Interestingly, the kindred presented shows evidence of anticipation, in which the age of onset of a disorder and/or the severity of the phenotype is increased in successive generations [20]. This phenomenon has been suggested in previous studies of Lynch syndrome [2123] emphasising the importance of early-onset screening. However, convincing evidence for the anticipation effect in Lynch syndrome needs to be provided ideally in prospective studies, and the molecular mechanism underlying this phenomenon remains to be elucidated.

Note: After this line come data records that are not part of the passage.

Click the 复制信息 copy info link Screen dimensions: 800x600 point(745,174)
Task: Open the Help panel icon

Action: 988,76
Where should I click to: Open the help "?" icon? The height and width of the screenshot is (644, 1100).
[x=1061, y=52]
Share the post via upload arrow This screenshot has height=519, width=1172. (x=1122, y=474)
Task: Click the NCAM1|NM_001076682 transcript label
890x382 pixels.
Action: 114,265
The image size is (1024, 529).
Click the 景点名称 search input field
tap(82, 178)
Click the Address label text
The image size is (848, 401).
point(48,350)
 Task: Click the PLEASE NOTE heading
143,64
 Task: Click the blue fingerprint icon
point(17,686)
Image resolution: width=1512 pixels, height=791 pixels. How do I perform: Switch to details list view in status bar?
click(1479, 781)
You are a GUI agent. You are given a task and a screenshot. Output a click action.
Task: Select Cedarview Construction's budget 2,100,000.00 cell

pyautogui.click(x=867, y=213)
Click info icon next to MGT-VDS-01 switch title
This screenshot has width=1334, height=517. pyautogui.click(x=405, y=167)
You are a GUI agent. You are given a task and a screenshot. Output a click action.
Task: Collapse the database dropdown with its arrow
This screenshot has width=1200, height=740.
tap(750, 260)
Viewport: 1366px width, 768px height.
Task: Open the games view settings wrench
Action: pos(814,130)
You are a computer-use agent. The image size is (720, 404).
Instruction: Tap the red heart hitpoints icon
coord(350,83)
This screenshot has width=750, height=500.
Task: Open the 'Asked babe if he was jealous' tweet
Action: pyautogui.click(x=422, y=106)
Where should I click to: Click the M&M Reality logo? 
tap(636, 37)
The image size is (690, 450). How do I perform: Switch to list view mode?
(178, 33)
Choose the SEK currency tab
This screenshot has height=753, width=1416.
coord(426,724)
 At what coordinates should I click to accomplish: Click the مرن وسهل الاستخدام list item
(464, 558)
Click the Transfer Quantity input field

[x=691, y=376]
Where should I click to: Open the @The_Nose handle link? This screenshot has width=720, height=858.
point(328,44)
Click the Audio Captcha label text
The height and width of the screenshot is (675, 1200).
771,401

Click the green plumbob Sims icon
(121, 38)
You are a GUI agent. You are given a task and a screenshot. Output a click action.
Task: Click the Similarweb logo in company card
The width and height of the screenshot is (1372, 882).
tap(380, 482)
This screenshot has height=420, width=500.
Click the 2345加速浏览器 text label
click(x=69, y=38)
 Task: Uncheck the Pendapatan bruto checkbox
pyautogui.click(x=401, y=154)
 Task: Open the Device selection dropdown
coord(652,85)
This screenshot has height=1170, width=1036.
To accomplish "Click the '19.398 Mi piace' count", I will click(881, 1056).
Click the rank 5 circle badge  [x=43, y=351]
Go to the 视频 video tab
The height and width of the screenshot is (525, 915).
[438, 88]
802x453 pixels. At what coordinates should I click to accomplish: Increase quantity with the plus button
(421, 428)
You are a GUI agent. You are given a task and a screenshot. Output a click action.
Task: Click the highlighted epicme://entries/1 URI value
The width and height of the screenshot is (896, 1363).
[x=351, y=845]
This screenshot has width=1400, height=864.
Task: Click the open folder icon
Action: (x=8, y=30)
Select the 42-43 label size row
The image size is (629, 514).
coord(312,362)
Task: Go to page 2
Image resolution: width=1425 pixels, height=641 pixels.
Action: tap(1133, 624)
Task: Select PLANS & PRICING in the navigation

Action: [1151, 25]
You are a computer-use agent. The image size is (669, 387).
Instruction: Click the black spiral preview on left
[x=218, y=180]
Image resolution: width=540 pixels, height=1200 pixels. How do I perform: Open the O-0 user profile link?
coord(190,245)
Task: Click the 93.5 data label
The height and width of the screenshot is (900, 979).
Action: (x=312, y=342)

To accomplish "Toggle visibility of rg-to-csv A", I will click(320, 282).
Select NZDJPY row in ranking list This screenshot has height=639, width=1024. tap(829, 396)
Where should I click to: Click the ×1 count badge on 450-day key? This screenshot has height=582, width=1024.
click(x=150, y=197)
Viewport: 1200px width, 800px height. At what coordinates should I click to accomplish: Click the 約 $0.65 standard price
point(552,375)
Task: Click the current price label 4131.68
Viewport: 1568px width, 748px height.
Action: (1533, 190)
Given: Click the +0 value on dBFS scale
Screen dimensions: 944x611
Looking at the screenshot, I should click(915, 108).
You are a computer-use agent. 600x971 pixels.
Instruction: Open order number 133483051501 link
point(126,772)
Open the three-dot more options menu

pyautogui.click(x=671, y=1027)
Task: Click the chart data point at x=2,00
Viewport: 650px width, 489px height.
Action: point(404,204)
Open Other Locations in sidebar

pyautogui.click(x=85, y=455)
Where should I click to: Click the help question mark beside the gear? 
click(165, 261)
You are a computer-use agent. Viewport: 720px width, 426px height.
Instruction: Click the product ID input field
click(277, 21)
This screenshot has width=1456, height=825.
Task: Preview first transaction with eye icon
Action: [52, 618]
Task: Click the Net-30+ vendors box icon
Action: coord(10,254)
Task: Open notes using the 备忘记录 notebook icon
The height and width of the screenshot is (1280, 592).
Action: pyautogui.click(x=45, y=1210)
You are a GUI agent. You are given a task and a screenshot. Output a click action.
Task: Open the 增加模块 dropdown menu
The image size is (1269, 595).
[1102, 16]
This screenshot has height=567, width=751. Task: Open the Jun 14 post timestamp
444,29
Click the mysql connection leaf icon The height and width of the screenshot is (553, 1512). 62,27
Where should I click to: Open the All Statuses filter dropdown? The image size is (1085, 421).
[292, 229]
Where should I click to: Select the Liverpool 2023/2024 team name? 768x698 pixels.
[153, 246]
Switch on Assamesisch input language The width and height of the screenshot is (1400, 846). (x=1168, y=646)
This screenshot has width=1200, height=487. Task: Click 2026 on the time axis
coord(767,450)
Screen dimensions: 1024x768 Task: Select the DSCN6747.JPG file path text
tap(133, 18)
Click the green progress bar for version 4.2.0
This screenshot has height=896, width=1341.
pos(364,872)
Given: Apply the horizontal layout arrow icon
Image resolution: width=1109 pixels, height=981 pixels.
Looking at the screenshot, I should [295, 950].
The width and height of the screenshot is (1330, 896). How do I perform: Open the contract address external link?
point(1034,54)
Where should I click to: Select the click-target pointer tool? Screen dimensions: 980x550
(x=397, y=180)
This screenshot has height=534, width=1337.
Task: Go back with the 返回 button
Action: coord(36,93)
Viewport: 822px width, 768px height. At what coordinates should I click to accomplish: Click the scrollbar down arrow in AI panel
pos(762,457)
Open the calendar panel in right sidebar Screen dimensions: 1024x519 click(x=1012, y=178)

The IARC Working Group recommends that pre-symptomatic/predictive genetic testing be made available to family members of individuals with sequence variants of Classes 4 and 5 (likely to definitely pathogenic). Management recommendations for individuals harbouring a Class 4 variant are similar to those provided for Class 5 carriers. The evidence presented here supports the case for classification of this variant as Class 4 (Likely Pathogenic). The present strategy of multivariate analysis could be widely applied in clinical genetics to improve both the interpretation of VUS and the clinical management of patients harbouring these variants.

The evidence in support of pathogenicity is summarised as follows: (1) within this Amsterdam II positive Irish family the index case had clinically-defined Lynch syndrome with loss of expression of MLH1 and PMS2 proteins on IHC, (2) there was co-segregation of the variant with the most striking cancer phenotypes in two generations of the family, (3) including an obligate carrier, three individuals with classic Lynch syndrome phenotypes were shown to carry the VUS, with a young mean age of diagnosis of 38 years, (4) the variant was predicted to be pathogenic by several in silico assays, (5) functional analysis showed the complete loss of MMR activity in vitro. Finally, in support of our proposed classification, multifactorial likelihood analysis facilitated by the Variant Interpretation Committee of the International Society for Gastrointestinal Hereditary Tumors (InSiGHT) indicates that the posterior probability of pathogenicity of this variant is 0.97 which classifies c.1664T>C (p.Leu555Pro) as Class 4—Likely pathogenic [24].

The re-classification of the sequence change from VUS to “likely pathogenic” will allow pre-symptomatic testing to be offered to these family members and intensive lifelong cancer surveillance targeted to those in need.

MLH1 reference sequences

NM_000249.3 (mRNA sequence), NP_000240.1 (protein sequence).